Multi-node Databricks: Accelerating Rapids with Dask
Dask is used throughout the PyData ecosystem and is included in many libraries like Xarray, Prefect, RAPIDS, and XGBoost.
As datasets and computations scale faster than CPUs and RAM, it’s necessary to find ways to scale computations across multiple machines. Dask helps to partition large computations and allocate efficiently onto distributed hardware.
Why Dask on Databricks?
Dask now has a dask-databricks CLI tool (through conda and pip) to simplify the Dask cluster startup process within Databricks.
The Spark cluster architecture of a driver and workers is the same as a Dask cluster, which has a scheduler and workers on different nodes. As shown in the Spark RAPIDS example, Databricks provides a mechanism to run a script on every node at startup to install plugins.
Dask on Databricks takes advantage of this paradigm to bootstrap a Dask cluster in the background as part of the initialization script process. This init
script runs on each node at startup, enabling necessary configurations and installations.
Dask on Databricks with RAPIDS quick start example
To get started, first configure an init
script with the following contents to install Dask, Dask on Databricks, RAPIDS libraries, and all other dependencies.
#!/bin/bash
set -e
# Install RAPIDS (cudf & dask-cudf) and dask-databricks
/databricks/python/bin/pip install --extra-index-url=https://pypi.nvidia.com \
cudf-cu11 \
dask[complete] \
dask-cudf-cu11 \
dask-cuda==24.04 \
Dask-databricks
# Start Dask cluster with CUDA workers
dask databricks run –-cuda
Next, from your Databricks notebook you can quickly connect a Dask Client to the scheduler running on the Spark Driver Node.
import dask_databricks
client = dask_databricks.get_client()
Now submit tasks to the cluster:
def inc(x):
return x + 1
x = client.submit(inc, 10)
x.result()
You can access the Dask dashboard using the Databricks driver-node
proxy. The link can be found in Client or using client.dashboard_link
.
>>> print(client.dashboard_link)
https://dbc-dp-xxxx.cloud.databricks.com/driver-proxy/o/xxxx/xx-xxx-xxxx/8087/status
For a more comprehensive example, see Training XGBoost with Dask RAPIDS in Databricks.
Summary
RAPIDS is an open-source suite of GPU-accelerated Python libraries with APIs that look and feel like the most popular open-source data science tools. This post walked through a few approaches to help accelerate your analytics workloads using the RAPIDS on Databricks unified, and easy-to-use analytics platform:
- If you work in a single-node GPU notebook environment, installing RAPIDS cuDF can speed up your pandas workloads by up to 150x with zero code changes.
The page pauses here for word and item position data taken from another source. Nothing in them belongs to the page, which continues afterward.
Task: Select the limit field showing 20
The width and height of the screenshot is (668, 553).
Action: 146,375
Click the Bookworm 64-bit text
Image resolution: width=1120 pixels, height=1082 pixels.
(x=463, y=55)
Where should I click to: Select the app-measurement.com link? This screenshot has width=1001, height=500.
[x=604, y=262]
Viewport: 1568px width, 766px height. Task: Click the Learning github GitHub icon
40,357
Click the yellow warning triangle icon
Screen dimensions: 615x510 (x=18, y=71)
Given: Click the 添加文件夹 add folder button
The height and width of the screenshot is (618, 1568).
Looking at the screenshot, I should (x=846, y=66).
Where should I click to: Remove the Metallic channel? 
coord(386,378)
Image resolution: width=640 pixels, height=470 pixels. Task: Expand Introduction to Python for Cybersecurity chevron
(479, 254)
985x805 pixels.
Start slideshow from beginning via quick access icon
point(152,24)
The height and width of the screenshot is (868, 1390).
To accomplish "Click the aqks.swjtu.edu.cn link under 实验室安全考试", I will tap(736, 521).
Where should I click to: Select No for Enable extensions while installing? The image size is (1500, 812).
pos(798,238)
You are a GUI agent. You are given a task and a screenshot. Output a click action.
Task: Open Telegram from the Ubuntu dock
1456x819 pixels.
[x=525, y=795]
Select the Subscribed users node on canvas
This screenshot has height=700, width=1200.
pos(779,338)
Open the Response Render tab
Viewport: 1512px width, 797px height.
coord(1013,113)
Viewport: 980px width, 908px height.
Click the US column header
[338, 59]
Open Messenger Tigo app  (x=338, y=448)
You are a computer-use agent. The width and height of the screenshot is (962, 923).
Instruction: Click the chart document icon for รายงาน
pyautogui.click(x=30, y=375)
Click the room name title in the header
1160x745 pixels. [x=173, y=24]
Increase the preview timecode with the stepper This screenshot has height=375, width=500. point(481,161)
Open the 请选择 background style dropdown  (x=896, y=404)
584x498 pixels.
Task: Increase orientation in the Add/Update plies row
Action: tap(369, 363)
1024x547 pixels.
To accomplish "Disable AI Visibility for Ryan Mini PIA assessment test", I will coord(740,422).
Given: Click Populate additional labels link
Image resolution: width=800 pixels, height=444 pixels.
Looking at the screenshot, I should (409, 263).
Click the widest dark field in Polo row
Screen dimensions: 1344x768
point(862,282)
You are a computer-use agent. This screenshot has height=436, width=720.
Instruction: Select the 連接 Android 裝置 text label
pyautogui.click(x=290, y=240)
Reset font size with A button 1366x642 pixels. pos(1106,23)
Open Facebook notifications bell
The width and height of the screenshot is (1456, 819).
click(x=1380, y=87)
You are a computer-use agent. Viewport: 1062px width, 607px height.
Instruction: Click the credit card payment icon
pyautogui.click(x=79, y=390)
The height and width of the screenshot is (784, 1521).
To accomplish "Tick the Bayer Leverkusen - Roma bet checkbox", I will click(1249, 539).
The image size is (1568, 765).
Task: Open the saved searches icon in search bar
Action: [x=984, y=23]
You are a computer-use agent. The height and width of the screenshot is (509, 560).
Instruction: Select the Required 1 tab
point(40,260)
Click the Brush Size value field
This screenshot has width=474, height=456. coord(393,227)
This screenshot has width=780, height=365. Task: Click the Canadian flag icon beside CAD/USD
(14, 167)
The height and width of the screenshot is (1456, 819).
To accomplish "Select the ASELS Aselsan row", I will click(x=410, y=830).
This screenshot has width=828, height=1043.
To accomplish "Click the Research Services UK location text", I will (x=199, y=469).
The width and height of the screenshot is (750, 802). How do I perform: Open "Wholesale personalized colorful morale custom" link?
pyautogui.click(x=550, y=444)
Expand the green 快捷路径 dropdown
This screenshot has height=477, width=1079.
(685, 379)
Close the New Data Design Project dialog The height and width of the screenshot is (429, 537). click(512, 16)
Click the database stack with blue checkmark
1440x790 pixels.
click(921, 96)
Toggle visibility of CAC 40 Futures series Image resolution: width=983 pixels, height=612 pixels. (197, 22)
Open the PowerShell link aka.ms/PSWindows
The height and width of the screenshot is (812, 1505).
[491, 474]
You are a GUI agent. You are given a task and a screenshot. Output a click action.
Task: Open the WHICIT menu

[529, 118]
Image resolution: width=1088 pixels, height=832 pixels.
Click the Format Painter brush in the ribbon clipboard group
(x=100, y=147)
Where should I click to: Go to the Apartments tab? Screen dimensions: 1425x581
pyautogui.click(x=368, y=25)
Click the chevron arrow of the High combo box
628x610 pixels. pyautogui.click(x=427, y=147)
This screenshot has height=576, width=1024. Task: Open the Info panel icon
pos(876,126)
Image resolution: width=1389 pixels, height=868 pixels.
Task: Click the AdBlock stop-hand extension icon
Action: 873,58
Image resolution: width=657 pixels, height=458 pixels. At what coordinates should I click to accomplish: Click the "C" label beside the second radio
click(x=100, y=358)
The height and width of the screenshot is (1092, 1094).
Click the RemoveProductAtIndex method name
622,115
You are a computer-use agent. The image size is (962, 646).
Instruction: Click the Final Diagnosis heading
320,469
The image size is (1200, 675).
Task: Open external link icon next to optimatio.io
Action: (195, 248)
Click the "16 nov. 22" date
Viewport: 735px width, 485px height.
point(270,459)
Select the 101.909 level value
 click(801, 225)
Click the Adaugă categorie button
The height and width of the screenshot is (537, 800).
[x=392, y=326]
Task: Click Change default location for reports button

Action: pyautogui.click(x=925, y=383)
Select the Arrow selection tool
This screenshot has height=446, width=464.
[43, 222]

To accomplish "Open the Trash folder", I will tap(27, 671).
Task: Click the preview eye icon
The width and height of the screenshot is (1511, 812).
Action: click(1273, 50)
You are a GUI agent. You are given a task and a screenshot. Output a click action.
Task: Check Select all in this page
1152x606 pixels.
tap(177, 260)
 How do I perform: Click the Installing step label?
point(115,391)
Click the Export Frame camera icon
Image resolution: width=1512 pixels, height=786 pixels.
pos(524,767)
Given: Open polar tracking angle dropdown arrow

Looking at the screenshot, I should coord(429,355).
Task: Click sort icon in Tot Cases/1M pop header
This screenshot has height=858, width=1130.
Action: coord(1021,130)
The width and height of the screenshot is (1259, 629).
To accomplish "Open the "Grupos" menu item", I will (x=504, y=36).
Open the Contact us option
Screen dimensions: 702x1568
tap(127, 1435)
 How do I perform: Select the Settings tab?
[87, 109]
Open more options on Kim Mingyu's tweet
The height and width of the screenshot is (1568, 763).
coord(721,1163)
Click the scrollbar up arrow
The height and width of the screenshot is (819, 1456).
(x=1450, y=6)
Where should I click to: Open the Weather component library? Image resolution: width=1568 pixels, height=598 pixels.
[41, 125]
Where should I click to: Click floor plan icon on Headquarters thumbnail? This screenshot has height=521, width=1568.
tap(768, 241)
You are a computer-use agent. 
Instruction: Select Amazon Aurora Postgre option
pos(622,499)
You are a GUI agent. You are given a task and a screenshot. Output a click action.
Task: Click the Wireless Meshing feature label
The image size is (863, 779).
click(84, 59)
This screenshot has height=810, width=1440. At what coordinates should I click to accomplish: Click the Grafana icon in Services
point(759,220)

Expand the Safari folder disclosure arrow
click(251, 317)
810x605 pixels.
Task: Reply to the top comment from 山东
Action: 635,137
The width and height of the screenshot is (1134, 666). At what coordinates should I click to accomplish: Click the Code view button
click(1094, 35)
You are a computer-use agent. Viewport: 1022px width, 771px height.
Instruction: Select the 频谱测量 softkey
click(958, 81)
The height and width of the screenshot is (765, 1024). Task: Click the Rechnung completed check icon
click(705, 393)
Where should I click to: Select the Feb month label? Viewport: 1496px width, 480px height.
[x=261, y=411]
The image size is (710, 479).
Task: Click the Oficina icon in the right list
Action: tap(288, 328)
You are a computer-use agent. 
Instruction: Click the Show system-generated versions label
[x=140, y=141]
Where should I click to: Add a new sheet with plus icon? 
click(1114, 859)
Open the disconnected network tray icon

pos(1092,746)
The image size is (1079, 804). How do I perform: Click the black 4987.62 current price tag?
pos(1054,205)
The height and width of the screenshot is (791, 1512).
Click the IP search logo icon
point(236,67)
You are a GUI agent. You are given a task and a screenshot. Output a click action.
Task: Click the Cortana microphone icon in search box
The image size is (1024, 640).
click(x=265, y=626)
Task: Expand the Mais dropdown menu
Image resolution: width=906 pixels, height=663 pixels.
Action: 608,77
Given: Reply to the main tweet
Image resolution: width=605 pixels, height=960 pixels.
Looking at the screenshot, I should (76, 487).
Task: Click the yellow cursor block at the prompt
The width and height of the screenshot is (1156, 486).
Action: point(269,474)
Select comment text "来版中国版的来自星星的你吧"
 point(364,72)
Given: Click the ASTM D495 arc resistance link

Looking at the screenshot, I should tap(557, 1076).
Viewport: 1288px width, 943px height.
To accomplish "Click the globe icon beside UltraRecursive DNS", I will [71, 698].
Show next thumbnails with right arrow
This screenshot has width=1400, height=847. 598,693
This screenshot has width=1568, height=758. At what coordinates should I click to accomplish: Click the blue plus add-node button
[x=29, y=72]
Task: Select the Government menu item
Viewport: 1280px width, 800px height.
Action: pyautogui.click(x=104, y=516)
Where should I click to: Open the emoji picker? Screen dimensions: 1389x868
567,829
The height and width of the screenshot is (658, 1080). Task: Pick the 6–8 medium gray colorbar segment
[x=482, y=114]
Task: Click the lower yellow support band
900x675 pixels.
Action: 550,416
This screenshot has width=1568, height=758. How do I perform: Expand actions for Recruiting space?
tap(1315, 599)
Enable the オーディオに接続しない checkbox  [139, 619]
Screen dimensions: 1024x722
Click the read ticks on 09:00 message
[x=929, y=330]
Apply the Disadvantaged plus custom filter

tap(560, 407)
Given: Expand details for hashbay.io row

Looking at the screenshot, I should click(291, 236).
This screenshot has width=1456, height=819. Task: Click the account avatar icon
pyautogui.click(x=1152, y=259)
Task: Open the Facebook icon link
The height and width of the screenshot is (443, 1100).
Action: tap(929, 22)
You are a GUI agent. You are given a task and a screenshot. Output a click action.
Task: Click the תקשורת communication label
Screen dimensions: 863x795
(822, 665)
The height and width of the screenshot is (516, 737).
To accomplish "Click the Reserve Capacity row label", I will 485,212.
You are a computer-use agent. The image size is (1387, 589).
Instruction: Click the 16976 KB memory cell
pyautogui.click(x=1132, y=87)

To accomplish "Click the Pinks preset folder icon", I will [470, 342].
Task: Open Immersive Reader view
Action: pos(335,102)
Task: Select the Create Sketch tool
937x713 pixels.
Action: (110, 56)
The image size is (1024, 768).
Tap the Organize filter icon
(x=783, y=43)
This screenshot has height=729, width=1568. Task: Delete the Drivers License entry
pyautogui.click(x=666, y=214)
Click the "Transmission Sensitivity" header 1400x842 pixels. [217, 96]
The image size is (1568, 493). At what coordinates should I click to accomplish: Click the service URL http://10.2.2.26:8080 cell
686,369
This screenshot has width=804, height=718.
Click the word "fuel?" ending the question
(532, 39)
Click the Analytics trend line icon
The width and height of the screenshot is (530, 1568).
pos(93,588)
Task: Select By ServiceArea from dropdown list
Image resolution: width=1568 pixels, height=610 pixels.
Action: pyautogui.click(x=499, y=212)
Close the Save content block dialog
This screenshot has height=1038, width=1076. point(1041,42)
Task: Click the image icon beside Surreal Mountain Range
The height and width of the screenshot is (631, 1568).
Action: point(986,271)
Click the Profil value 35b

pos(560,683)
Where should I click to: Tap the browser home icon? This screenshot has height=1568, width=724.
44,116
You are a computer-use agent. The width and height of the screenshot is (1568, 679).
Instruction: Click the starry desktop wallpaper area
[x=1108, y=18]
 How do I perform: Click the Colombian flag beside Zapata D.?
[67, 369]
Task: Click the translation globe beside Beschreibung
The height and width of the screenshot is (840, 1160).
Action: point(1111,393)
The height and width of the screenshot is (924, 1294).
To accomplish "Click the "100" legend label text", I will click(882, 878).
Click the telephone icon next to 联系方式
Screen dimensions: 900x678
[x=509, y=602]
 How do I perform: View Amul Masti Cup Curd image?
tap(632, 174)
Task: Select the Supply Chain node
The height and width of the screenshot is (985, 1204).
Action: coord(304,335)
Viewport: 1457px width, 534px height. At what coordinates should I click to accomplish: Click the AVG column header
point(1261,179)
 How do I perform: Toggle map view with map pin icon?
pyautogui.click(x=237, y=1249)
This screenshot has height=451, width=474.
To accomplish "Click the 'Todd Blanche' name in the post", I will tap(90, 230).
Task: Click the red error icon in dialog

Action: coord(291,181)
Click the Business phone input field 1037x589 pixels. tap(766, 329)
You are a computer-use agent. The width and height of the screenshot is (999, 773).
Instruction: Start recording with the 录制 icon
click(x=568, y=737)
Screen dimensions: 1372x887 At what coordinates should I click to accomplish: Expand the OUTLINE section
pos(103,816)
- If you’re an Apache Spark user, you can simply add RAPIDS Accelerator for Apache Spark 3.x to your Databricks setup for multiple nodes distributed processing for up to 5x speed-ups, with the NVIDIA Decision Support benchmark.
- We’re thrilled to share another option for multi-node data processing with Dask and RAPIDS on Databricks that excels at scaling non-SQL workloads. Dask support is now integrated on existing Spark clusters in Databricks.
- The different installation options (cudf.pandas, Spark, or Dask) make it easy to adapt RAPIDS to your specific needs on the Databricks platform.
As data scientists shift from using traditional analytics to leveraging AI applications, traditional CPU-based processing can no longer keep up without compromising either speed or cost. The growing demand for big data analytics has created the need for a new framework to process data quickly with GPUs.
As a result, Databricks is a favorable option that makes it easy to seamlessly integrate GPU acceleration into your everyday work with pandas and other libraries.
Whether you leverage the power of cudf.pandas for efficient data manipulation, Spark or Dask for parallelized computing, Databricks provides a user-friendly environment that empowers you to supercharge your existing RAPIDS workflows with GPU capabilities, unlocking new levels of performance and efficiency.